* The problem:
Word for word, transcribe all of the records.

(Stored data)

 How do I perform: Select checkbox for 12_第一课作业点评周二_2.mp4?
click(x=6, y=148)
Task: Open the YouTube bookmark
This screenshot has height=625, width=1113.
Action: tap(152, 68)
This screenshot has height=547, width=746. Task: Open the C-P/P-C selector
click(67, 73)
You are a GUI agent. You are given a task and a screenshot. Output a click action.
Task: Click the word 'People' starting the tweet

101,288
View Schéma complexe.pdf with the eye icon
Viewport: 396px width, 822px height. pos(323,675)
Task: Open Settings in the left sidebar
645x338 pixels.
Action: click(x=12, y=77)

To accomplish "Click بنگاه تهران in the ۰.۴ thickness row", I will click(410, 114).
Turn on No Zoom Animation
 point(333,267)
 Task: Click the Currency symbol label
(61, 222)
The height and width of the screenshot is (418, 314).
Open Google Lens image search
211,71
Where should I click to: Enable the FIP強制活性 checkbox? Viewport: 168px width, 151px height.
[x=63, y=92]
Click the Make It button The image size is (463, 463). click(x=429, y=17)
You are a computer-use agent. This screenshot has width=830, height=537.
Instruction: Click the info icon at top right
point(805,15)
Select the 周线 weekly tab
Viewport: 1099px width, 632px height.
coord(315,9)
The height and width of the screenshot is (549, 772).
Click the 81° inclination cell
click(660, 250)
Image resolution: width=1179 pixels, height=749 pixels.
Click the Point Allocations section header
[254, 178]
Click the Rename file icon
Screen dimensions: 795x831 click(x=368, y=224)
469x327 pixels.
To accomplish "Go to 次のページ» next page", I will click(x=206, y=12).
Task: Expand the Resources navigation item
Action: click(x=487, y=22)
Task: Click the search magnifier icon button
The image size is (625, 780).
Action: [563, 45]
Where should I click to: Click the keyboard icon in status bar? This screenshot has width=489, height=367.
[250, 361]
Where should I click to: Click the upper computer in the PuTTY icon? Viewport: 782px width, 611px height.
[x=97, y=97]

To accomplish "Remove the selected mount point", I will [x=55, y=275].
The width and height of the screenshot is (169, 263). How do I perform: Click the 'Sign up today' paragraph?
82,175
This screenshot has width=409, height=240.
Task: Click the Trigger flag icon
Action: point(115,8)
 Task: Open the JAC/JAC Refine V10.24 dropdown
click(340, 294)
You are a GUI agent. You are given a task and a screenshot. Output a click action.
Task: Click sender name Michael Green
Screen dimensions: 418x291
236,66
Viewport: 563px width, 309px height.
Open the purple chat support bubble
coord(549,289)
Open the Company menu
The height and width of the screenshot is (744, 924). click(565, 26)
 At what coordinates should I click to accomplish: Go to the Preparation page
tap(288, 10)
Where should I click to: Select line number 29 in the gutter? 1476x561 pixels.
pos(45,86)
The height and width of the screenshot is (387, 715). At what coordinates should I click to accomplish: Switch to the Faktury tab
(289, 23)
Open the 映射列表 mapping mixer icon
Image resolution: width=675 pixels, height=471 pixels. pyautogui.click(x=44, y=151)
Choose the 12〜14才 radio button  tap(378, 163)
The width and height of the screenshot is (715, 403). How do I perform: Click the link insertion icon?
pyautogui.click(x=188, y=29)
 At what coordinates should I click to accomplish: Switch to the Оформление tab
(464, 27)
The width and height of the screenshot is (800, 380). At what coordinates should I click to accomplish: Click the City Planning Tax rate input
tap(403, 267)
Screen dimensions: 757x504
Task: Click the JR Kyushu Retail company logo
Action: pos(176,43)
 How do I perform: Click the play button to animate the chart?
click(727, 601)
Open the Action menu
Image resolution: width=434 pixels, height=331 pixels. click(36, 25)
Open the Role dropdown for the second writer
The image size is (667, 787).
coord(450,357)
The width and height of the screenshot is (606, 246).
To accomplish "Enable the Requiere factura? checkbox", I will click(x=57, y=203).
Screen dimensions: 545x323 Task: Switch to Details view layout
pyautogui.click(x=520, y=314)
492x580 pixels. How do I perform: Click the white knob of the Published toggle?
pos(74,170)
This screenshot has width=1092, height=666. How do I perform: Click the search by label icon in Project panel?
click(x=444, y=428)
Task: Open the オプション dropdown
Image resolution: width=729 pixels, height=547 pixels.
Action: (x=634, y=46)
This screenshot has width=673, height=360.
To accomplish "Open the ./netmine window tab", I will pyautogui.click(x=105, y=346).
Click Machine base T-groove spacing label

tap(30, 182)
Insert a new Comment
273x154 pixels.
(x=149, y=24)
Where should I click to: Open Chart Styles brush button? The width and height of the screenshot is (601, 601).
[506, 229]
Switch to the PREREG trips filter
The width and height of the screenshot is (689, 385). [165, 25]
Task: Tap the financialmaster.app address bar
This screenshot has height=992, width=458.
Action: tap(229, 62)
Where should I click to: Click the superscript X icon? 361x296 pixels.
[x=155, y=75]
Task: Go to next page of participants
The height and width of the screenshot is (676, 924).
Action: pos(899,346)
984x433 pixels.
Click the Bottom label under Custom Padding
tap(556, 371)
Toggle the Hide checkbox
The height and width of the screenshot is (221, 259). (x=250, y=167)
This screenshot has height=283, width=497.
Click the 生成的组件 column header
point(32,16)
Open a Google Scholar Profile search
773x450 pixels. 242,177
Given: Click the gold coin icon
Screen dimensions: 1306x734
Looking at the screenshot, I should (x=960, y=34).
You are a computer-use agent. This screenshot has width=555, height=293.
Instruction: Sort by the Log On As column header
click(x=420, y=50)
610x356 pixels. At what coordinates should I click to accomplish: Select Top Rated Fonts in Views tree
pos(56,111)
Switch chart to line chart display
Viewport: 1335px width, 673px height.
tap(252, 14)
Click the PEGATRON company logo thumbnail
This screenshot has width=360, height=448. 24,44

* Exercise output:
 How do I perform: Select checkbox for 12_第一课作业点评周二_2.mp4?
click(x=6, y=148)
Task: Open the YouTube bookmark
This screenshot has height=625, width=1113.
Action: tap(152, 68)
This screenshot has height=547, width=746. Task: Open the C-P/P-C selector
click(67, 73)
You are a GUI agent. You are given a task and a screenshot. Output a click action.
Task: Click the word 'People' starting the tweet

101,288
View Schéma complexe.pdf with the eye icon
Viewport: 396px width, 822px height. pos(323,675)
Task: Open Settings in the left sidebar
645x338 pixels.
Action: click(x=12, y=77)

To accomplish "Click بنگاه تهران in the ۰.۴ thickness row", I will click(410, 114).
Turn on No Zoom Animation
 point(333,267)
 Task: Click the Currency symbol label
(61, 222)
The height and width of the screenshot is (418, 314).
Open Google Lens image search
211,71
Where should I click to: Enable the FIP強制活性 checkbox? Viewport: 168px width, 151px height.
[x=63, y=92]
Click the Make It button The image size is (463, 463). click(x=429, y=17)
You are a computer-use agent. This screenshot has width=830, height=537.
Instruction: Click the info icon at top right
point(805,15)
Select the 周线 weekly tab
Viewport: 1099px width, 632px height.
coord(315,9)
The height and width of the screenshot is (549, 772).
Click the 81° inclination cell
click(660, 250)
Image resolution: width=1179 pixels, height=749 pixels.
Click the Point Allocations section header
[254, 178]
Click the Rename file icon
Screen dimensions: 795x831 click(x=368, y=224)
469x327 pixels.
To accomplish "Go to 次のページ» next page", I will click(x=206, y=12).
Task: Expand the Resources navigation item
Action: click(x=487, y=22)
Task: Click the search magnifier icon button
The image size is (625, 780).
Action: [563, 45]
Where should I click to: Click the keyboard icon in status bar? This screenshot has width=489, height=367.
[250, 361]
Where should I click to: Click the upper computer in the PuTTY icon? Viewport: 782px width, 611px height.
[x=97, y=97]

To accomplish "Remove the selected mount point", I will [x=55, y=275].
The width and height of the screenshot is (169, 263). How do I perform: Click the 'Sign up today' paragraph?
82,175
This screenshot has width=409, height=240.
Task: Click the Trigger flag icon
Action: point(115,8)
 Task: Open the JAC/JAC Refine V10.24 dropdown
click(340, 294)
You are a GUI agent. You are given a task and a screenshot. Output a click action.
Task: Click sender name Michael Green
Screen dimensions: 418x291
236,66
Viewport: 563px width, 309px height.
Open the purple chat support bubble
coord(549,289)
Open the Company menu
The height and width of the screenshot is (744, 924). click(565, 26)
 At what coordinates should I click to accomplish: Go to the Preparation page
tap(288, 10)
Where should I click to: Select line number 29 in the gutter? 1476x561 pixels.
pos(45,86)
The height and width of the screenshot is (387, 715). At what coordinates should I click to accomplish: Switch to the Faktury tab
(289, 23)
Open the 映射列表 mapping mixer icon
Image resolution: width=675 pixels, height=471 pixels. pyautogui.click(x=44, y=151)
Choose the 12〜14才 radio button  tap(378, 163)
The width and height of the screenshot is (715, 403). How do I perform: Click the link insertion icon?
pyautogui.click(x=188, y=29)
 At what coordinates should I click to accomplish: Switch to the Оформление tab
(464, 27)
The width and height of the screenshot is (800, 380). At what coordinates should I click to accomplish: Click the City Planning Tax rate input
tap(403, 267)
Screen dimensions: 757x504
Task: Click the JR Kyushu Retail company logo
Action: pos(176,43)
 How do I perform: Click the play button to animate the chart?
click(727, 601)
Open the Action menu
Image resolution: width=434 pixels, height=331 pixels. click(36, 25)
Open the Role dropdown for the second writer
The image size is (667, 787).
coord(450,357)
The width and height of the screenshot is (606, 246).
To accomplish "Enable the Requiere factura? checkbox", I will click(x=57, y=203).
Screen dimensions: 545x323 Task: Switch to Details view layout
pyautogui.click(x=520, y=314)
492x580 pixels. How do I perform: Click the white knob of the Published toggle?
pos(74,170)
This screenshot has width=1092, height=666. How do I perform: Click the search by label icon in Project panel?
click(x=444, y=428)
Task: Open the オプション dropdown
Image resolution: width=729 pixels, height=547 pixels.
Action: (x=634, y=46)
This screenshot has width=673, height=360.
To accomplish "Open the ./netmine window tab", I will pyautogui.click(x=105, y=346).
Click Machine base T-groove spacing label

tap(30, 182)
Insert a new Comment
273x154 pixels.
(x=149, y=24)
Where should I click to: Open Chart Styles brush button? The width and height of the screenshot is (601, 601).
[506, 229]
Switch to the PREREG trips filter
The width and height of the screenshot is (689, 385). [165, 25]
Task: Tap the financialmaster.app address bar
This screenshot has height=992, width=458.
Action: tap(229, 62)
Where should I click to: Click the superscript X icon? 361x296 pixels.
[x=155, y=75]
Task: Go to next page of participants
The height and width of the screenshot is (676, 924).
Action: pos(899,346)
984x433 pixels.
Click the Bottom label under Custom Padding
tap(556, 371)
Toggle the Hide checkbox
The height and width of the screenshot is (221, 259). (x=250, y=167)
This screenshot has height=283, width=497.
Click the 生成的组件 column header
point(32,16)
Open a Google Scholar Profile search
773x450 pixels. 242,177
Given: Click the gold coin icon
Screen dimensions: 1306x734
Looking at the screenshot, I should (x=960, y=34).
You are a computer-use agent. This screenshot has width=555, height=293.
Instruction: Sort by the Log On As column header
click(x=420, y=50)
610x356 pixels. At what coordinates should I click to accomplish: Select Top Rated Fonts in Views tree
pos(56,111)
Switch chart to line chart display
Viewport: 1335px width, 673px height.
tap(252, 14)
Click the PEGATRON company logo thumbnail
This screenshot has width=360, height=448. 24,44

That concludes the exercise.